RANK as a therapeutic target in cancer

Abstract

The RANK signaling pathway has emerged as a new target in breast cancer as receptor activator of nuclear factor κB ligand (RANKL) and its receptor RANK mediate the pro-tumorigenic role of progesterone in the mammary gland. Thousands of cancer patients worldwide are already taking RANKL inhibitors for the management of bone metastasis, given the relevance of this pathway in osteoclastogenesis and bone resorption. RANK signaling also has multiple divergent effects in immunity and inflammation, both in the generation of active immune responses and in the induction of tolerance: it is required for lymph node organogenesis, thymic medullary epithelial development and self-tolerance, and regulates activation of several immune cells and inflammatory processes.

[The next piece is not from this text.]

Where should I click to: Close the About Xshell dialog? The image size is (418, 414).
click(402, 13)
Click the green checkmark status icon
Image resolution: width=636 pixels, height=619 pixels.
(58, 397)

The RANK pathway interferes with mammary epithelial differentiation and mediates the major proliferative response of mammary epithelium to progesterone and progesterone-driven expansion of mammary stem cells; it also controls hair follicle and epidermal stem cell homeostasis, pointing to RANK as a key regulator of epithelial stemness. Here we revisit the main functions of RANK signaling in bone remodeling, immune cells and epithelial differentiation. We also discuss the mechanistic evidence that supports its pleiotropic effects on cancer: from bone metastasis to immune and cancer-cell-dependent effects.

Keywords: RANK; RANKL; bone metastasis and immunity; cancer therapeutics; tumor cell intrinsic hallmarks.